I call b.s. on blaming The Reader's script for the nudity. There was none of speak of in the book. And, Kate could easily have demanded that the nudity be reduced or eliminated, given that she replaced Nicole Kidman on a moment's notice.
@brendastarlet is on it: While I'll admit that I don't think Schlink wrote "Oh, and she was naked," (as he's a far better writer than that) I think you're wrong.
@brendastarlet is on it: I don't think she was blaming as such. I think she was saying that she made the choice to do nudity for The Reader because it was part of the story and not just gratuitous sexy stuff, but also gently saying that it's not something that she wants to become known for. (I'm kind of disappointed with the, "Oh, I'm 34 so I need to put it away now" bullshit. Whatever, man.

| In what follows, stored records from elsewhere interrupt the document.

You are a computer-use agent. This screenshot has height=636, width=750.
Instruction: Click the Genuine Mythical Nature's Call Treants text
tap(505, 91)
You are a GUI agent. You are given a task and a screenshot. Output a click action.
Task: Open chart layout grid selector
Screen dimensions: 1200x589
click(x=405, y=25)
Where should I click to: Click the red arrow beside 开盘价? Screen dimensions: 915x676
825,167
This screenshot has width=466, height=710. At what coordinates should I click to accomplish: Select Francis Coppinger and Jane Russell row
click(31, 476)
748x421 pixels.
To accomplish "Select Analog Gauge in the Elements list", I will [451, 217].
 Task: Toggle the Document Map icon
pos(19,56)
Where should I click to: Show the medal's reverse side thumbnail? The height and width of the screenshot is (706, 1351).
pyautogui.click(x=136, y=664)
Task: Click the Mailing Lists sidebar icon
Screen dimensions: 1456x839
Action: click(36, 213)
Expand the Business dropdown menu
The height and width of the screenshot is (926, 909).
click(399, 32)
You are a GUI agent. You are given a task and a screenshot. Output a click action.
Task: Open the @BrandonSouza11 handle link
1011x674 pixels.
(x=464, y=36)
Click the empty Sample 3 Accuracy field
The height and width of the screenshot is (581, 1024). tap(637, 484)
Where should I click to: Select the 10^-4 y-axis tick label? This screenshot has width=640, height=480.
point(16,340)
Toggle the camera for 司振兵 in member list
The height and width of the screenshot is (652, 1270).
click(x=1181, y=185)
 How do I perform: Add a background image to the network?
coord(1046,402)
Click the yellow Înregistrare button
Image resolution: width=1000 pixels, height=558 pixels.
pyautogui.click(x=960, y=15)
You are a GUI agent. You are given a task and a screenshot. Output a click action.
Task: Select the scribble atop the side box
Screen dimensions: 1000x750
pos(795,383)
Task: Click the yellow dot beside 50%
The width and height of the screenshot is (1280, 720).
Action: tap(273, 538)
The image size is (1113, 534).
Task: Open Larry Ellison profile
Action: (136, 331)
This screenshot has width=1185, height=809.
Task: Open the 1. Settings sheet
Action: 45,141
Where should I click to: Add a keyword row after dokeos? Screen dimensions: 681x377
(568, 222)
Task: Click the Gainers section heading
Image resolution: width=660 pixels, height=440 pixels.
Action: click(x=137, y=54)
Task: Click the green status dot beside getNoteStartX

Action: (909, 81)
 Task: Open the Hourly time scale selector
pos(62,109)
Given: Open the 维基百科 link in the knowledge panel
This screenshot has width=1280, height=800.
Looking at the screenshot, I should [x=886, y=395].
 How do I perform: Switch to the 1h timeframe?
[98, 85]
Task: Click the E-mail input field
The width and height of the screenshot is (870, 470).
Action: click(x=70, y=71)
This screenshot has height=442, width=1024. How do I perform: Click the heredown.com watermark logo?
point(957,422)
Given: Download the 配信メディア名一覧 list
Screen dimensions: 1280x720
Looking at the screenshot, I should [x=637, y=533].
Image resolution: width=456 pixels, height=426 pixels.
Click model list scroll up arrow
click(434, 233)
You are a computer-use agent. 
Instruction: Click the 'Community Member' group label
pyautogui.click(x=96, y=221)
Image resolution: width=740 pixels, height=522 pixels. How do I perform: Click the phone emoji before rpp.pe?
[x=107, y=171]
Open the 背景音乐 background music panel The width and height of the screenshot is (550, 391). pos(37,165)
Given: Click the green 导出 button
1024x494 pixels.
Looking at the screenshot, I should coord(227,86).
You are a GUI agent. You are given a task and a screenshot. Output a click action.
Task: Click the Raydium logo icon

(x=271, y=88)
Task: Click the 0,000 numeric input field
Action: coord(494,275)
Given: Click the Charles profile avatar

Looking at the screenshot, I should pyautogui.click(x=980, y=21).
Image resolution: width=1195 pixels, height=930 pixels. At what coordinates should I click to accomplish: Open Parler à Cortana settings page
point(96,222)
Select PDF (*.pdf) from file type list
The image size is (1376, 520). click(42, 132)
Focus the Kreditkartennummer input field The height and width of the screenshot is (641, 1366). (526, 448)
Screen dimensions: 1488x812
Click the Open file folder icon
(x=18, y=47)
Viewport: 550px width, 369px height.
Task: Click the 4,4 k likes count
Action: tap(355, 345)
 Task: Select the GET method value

(Also there was nudity in the book: Michael and Hanna were having sex all the time, and I'm pretty sure they weren't doing it with their clothes on; and there was their first encounter where Schlink specifically points out that Hanna came up behind Michael after his bath and she was naked.)
Wait, what happens if you call a locksmith and you have no cash on you? What then? They let you back into your place and write you a bill or something?
Either way, isn't it kind of assy to hand them a few bucks and be like "HA HA THIS IS ENOUGH FOR YOU LOL GET LOST"?
Kate Winslet, you can be nude in movies till you're 90. Um, you too, Gael Garcia Bernal. Wait, that wasn't what you were saying in that quote? About actors wearing very little and taking every part as an act of exhibitionismfaith?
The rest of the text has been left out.